I try with coocox+jlink but no luck.
Mr.Tony Mach Can you send me .bin or .hex
to flash mcu directly sir.My mcu dead
Now I bought new mcu already.
Regard.
Well, I reached a crucial point with my firmware for my KA3005: The basic functionality (and everything needed for this) is working!!! I can adjust voltage and current, and the respective values are displayed!
It took a little longer than I thought to reach this point – but hey, I do this in my spare time, for free and for fun (at least my tortured sense of fun)…
There is a metric ton of caveats attached to this firmware:
- This works on my KA3005 - other hardware revisions may have critical differences (There is much strangeness in the schematic…)
- AFAIK one can not read out the original firmware - so once you overwrite the original firmware you can not go back
- There is no calibration routine, the calibration values are hardcoded
- CooCox and the debugger are strange… Relays sometimes switch when you load new firmware – this contributed to me having once shot the power transistors The firmware was broken, so I wrote a new firmware, which broke the PSU - talk about irony… (But hey, I bought new transistors, fixed it and learned an important lesson: Do not leave a load like a 12V 100W bulb attached when the debugger is attached - detach any bigger electrical load before you load a new firmware.
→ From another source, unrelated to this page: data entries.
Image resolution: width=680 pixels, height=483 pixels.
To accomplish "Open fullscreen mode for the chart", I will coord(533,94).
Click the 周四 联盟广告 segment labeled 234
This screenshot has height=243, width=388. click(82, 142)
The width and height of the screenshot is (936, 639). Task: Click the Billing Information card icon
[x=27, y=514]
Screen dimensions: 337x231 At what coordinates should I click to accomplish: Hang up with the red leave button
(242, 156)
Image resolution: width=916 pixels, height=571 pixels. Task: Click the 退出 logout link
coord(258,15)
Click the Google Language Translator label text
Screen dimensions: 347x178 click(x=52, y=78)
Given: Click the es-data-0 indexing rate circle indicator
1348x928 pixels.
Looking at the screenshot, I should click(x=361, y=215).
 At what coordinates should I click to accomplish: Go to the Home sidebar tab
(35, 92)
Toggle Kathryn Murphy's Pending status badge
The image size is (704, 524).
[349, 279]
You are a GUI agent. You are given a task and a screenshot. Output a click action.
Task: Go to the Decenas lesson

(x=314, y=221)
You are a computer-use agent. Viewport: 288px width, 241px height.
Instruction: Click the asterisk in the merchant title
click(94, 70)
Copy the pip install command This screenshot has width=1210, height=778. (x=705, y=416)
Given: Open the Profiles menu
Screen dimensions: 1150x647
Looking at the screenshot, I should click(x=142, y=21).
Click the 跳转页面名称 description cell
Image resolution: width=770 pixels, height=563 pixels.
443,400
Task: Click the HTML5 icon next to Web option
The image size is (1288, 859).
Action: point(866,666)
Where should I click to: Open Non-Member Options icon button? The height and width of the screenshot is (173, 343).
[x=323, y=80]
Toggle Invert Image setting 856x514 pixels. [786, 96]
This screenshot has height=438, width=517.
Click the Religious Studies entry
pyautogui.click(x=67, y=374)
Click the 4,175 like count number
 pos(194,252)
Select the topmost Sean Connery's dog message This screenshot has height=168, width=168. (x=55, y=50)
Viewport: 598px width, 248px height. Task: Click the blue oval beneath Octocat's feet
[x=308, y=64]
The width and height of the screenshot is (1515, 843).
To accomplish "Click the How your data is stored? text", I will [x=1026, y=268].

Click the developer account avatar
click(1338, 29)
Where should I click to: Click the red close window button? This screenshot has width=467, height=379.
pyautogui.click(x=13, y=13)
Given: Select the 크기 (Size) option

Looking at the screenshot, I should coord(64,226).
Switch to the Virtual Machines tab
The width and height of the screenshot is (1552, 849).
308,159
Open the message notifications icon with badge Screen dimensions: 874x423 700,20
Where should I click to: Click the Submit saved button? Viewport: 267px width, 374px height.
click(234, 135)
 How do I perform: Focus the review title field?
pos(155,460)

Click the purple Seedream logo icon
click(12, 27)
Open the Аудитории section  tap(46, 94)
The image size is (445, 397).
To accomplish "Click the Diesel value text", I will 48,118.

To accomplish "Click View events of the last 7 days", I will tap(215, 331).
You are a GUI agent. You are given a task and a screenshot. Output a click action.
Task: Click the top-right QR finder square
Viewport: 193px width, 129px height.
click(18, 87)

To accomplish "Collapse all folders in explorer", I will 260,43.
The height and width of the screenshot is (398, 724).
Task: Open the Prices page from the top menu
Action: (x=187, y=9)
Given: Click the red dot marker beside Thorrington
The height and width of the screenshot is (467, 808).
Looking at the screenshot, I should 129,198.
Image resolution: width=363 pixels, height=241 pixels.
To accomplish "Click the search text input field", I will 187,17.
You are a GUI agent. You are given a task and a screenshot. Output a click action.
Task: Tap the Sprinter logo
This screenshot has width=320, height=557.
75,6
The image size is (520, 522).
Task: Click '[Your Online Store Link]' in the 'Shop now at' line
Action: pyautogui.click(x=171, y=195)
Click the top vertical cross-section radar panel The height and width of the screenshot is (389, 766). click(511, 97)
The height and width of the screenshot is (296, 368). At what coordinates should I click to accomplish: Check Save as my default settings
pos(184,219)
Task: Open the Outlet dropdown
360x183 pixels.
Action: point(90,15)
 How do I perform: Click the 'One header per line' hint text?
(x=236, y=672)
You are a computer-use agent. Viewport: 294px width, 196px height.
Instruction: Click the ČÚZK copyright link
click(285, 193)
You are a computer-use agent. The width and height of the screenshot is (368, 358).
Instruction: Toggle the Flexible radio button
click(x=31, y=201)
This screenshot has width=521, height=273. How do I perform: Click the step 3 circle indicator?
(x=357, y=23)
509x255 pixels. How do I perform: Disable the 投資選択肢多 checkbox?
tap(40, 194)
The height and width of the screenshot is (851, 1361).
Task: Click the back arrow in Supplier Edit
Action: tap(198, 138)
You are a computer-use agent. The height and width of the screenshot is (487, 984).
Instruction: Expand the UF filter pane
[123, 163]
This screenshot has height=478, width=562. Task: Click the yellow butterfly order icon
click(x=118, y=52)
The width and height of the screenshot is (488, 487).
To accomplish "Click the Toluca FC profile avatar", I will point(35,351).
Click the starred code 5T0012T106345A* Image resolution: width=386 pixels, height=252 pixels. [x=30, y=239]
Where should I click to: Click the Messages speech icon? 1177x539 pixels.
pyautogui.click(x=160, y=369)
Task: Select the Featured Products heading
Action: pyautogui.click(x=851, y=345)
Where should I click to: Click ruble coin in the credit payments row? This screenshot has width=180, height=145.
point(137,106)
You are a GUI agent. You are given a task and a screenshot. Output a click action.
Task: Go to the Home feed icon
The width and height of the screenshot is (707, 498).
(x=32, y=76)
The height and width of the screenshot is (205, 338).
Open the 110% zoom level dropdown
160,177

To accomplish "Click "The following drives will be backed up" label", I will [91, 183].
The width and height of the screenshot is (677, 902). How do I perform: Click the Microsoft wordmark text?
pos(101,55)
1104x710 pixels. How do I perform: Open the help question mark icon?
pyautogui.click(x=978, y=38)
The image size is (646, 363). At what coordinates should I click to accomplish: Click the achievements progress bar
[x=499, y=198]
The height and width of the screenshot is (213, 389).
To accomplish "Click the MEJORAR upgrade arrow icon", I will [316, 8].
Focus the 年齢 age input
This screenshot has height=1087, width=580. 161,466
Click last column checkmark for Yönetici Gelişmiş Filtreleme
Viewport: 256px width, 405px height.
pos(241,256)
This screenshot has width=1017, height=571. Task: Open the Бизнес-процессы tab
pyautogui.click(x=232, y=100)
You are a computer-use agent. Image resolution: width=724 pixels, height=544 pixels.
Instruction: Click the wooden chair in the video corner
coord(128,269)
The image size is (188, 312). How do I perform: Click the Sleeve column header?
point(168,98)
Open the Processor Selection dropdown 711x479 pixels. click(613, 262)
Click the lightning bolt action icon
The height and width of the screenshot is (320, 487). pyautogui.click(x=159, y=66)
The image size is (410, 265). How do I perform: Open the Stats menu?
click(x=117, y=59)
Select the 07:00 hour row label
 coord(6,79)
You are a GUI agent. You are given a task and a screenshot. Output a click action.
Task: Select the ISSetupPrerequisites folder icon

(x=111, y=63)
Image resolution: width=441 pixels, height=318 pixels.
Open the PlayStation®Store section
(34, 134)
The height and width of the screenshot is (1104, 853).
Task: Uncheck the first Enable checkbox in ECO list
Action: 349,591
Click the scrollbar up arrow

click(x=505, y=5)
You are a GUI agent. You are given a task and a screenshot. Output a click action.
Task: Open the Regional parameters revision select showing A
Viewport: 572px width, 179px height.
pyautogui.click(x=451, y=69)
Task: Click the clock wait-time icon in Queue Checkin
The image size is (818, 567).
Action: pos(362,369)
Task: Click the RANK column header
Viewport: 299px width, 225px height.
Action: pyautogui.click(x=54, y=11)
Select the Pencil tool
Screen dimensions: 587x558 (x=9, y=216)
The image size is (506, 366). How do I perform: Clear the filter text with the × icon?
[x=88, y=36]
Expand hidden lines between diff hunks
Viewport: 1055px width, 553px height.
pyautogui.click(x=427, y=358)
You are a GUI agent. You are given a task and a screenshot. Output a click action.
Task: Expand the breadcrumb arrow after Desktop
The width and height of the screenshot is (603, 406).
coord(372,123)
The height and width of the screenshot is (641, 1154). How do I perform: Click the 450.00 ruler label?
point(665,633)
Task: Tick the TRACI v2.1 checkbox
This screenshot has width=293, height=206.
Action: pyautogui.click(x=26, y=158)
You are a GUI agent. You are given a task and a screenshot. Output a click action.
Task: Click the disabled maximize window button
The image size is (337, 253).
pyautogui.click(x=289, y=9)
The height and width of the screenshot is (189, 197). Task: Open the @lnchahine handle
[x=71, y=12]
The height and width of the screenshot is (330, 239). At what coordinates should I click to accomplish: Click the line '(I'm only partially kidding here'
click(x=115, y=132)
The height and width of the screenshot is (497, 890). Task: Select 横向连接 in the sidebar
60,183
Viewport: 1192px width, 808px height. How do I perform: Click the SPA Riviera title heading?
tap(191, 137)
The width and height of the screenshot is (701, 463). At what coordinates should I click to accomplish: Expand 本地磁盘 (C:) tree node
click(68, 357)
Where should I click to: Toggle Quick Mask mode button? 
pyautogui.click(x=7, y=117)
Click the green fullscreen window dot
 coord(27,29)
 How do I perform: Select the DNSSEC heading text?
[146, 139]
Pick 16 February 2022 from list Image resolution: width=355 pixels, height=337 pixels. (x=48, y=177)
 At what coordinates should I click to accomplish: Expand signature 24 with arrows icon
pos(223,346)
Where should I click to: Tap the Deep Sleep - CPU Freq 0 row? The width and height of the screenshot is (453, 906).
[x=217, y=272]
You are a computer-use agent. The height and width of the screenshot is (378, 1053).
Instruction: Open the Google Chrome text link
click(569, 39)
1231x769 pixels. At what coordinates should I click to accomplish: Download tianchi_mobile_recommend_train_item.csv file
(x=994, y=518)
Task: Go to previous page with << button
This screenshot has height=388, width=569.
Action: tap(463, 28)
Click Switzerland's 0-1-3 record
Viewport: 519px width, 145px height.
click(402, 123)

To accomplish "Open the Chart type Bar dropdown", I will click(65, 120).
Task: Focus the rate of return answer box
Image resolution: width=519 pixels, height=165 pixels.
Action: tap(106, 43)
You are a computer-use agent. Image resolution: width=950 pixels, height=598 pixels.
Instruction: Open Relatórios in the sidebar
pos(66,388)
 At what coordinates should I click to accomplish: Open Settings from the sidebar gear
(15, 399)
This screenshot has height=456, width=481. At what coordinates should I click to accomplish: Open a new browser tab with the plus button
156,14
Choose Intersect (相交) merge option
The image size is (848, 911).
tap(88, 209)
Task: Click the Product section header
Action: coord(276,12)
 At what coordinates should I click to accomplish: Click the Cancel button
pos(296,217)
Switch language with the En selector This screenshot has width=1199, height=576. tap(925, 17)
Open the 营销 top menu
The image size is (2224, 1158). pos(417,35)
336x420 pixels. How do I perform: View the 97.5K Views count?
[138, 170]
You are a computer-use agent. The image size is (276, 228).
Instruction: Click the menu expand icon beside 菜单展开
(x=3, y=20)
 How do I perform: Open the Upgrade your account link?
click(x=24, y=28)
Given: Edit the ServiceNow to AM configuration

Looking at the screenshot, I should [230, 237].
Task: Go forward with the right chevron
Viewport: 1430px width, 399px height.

A 230V 50W bulb on the other hand is fine.)
- I make mistakes (I once reached a peak value late at night of 2 bugs per 1 line of code) – this also contributed to the aforementioned incident where I shot the power transistors But now the switching of the relays should be solid.
- Memory is not implemented (M1 to M5 not done)
- The interface to USB/serial is not implemented (my PSU model is without the interface board, and one would need to reverse-engineer the protocol, so this maybe will never happen)
- The keys are not debounced
- No LOCK, no OVP, no OCP
- The LEDs flicker under certain conditions (I know how to fix that, but haven't had the time to do it…)
- Haven't fully figured out the temperature-ADC yet
- Fan is switched on with the output, and runs aways with full speed while output is on
- Other problems I forgot
- Source code needs clean-up
- No warranties whatsoever
- No buzzer
But there are also good things:
- No buzzer
- IMHO the adjustment of voltage and of the current is nicer in my firmware (and I might improve it even further by a little bit)
- Considering the power rating of the transformer, and of the transistors, I think it could be possible in future to "overdrive" the PSU and output more voltage, or possibly even more current, under certain circumstances (if one stays within the ratings of those components)
- One could implement custom behaviour (e.g. "soft start", or specialized battery charger, or or or …)
- One could add an output relay, or maybe even an MOSFET as an output switch
If you want to use this firmware, you need CooCox (I used 2.0.7, but other versions should do fine). I had to add cmsis_core, M051_BSP_CMSIS_V300_001 and C_library to my project (the C_library might not be necessary - the boilerplate I used needed it, but I haven't checked if I still need it).
Sorry, no pre-compiled binary from me, no turn-key project – if you want to use this experimental firmware, you need to know what you are doing. Have fun tinkering!
I might continue working on some of the missing features, but I do not promise anything.